This dissertation is focussing on students’ experiences of assessments, which means that the assessments are related to studying. The assessments particularly investigated are the main types of assessments used in the application and selection for higher education in Sweden – the grading in schools on secondary level, and the Swedish Scholastic Aptitude Test (SweSAT).
The literature review is an analysis of previous knowledge, resulting in a model of orientations to studying.
The empirical investigation consists of interviews with 100 students in upper secondary school, municipal adult education and folk high schools. The interviews are analysed with a phenomenographic approach, and the analysis results in categories describing ways of experiencing what it means to study, ways of experiencing the grades, and the SweSAT. In addition to this, the analysis gives a description of relations between components within categories, relations between categories, and relations between phenomena.

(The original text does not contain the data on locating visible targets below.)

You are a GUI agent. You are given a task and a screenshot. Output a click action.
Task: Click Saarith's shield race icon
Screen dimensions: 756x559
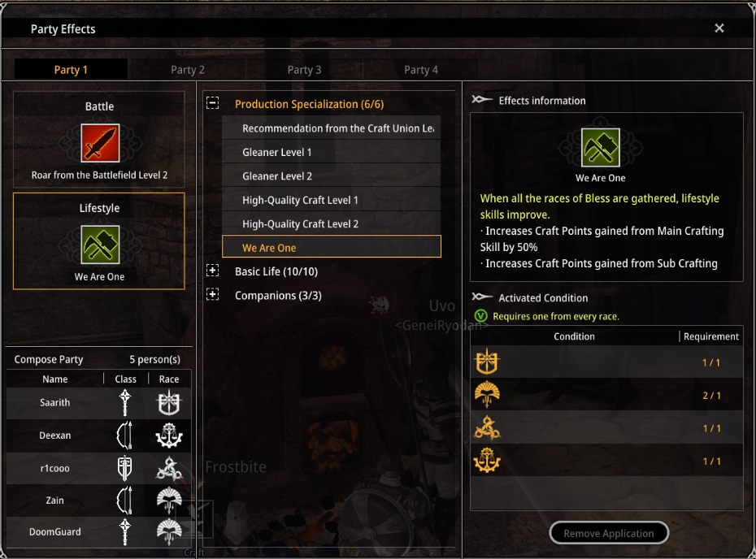pos(169,403)
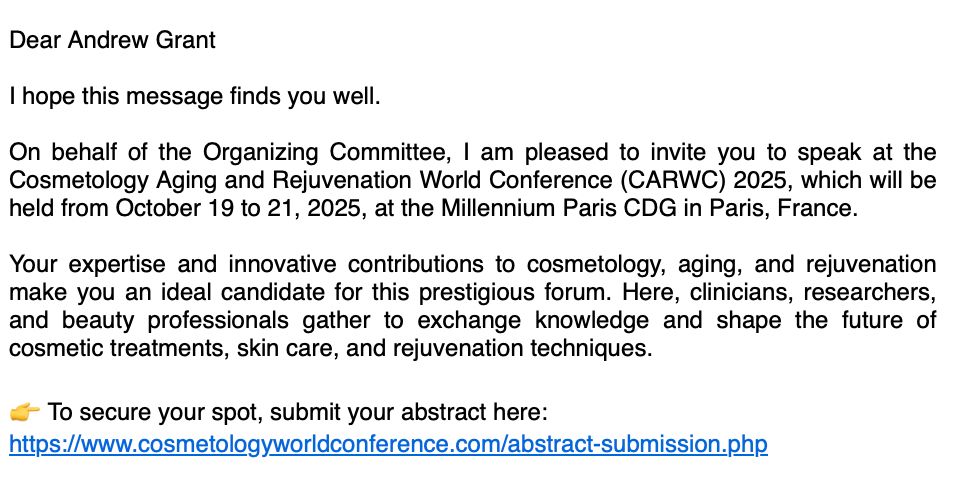Click the "I hope this message finds you well" sentence
Viewport: 954px width, 486px height.
(x=195, y=96)
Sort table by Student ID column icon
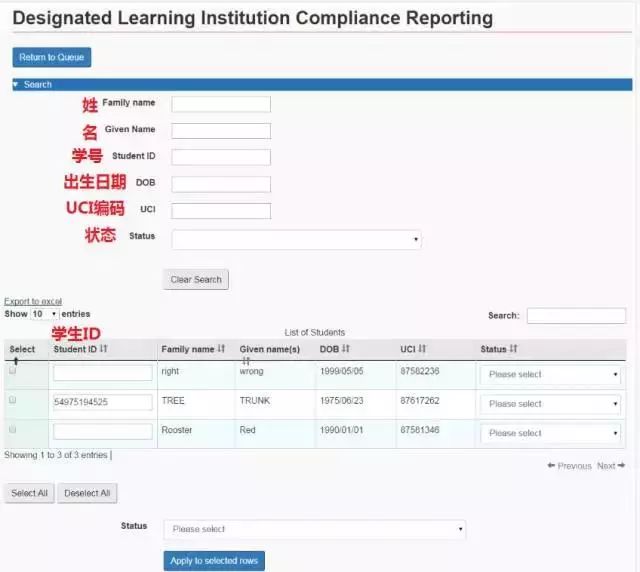 (104, 349)
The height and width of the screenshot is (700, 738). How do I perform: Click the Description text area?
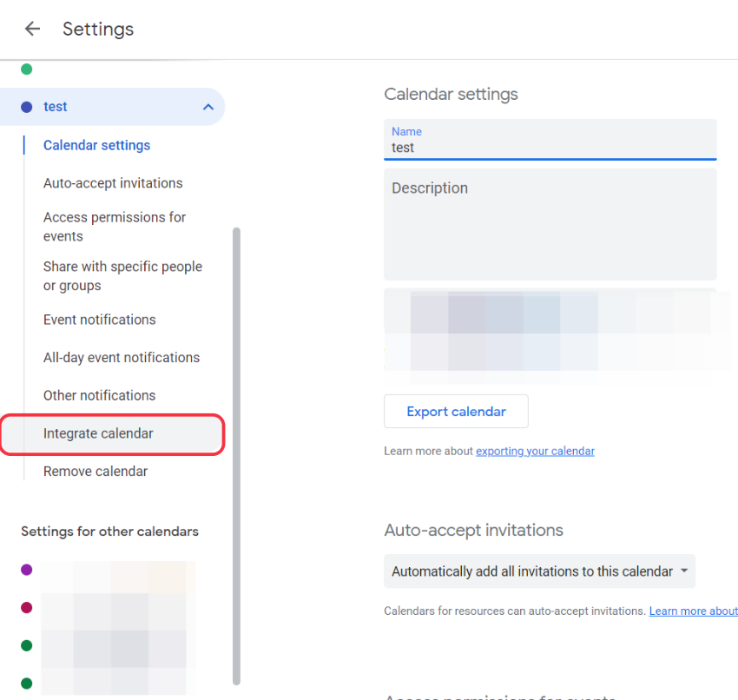(x=550, y=224)
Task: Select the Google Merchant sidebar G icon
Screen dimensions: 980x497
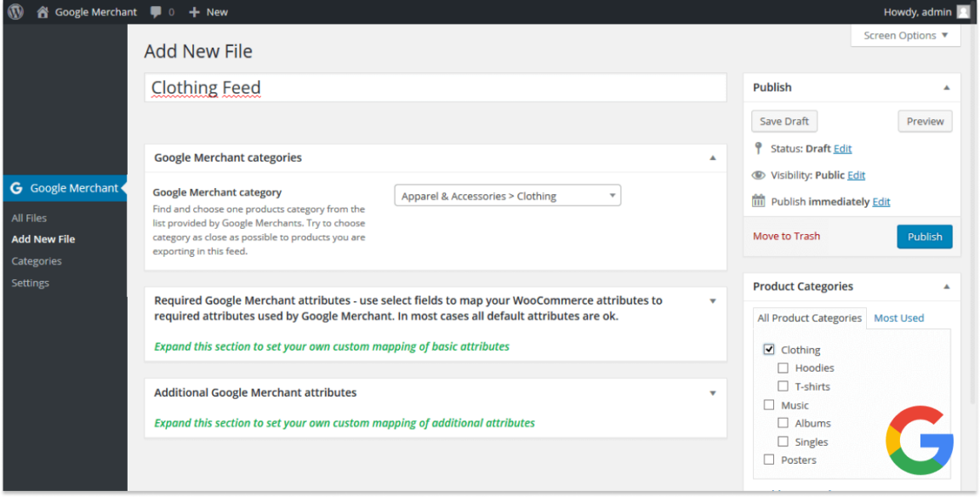Action: coord(16,187)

The main patterns in the students’ experiences of the assessments are the following: The different categories, describing the experiences of the assessments per se, are focussing on assessment of performance, assessment of personal qualities (including developed knowledge), or uncertainty in relation to the assessment. There are four main aspects of the students’ experiences of the value of assessments, i.e., the relation to future plans, the relation to the student’s personal context, the possibility to influence your result, and the relation to other assessments used in the selection.
The final result of the empirical investigation is a reconstructed model of five orientations to studying, where the empirical results are integrated with previous knowledge. The five categories are the knowledge orientation, the duty orientation, the participation orientation, the qualification orientation, and the resistance orientation. These orientations are also described as adaptive and/or non-adaptive in relation to the demands of the education.
A further analysis in relation to three social science perspectives shows how assessments can contribute to the colonization of the educational lifeworld, how assessments can be seen as instruments of discipline, and how assessments can be seen as disembedding mechanisms.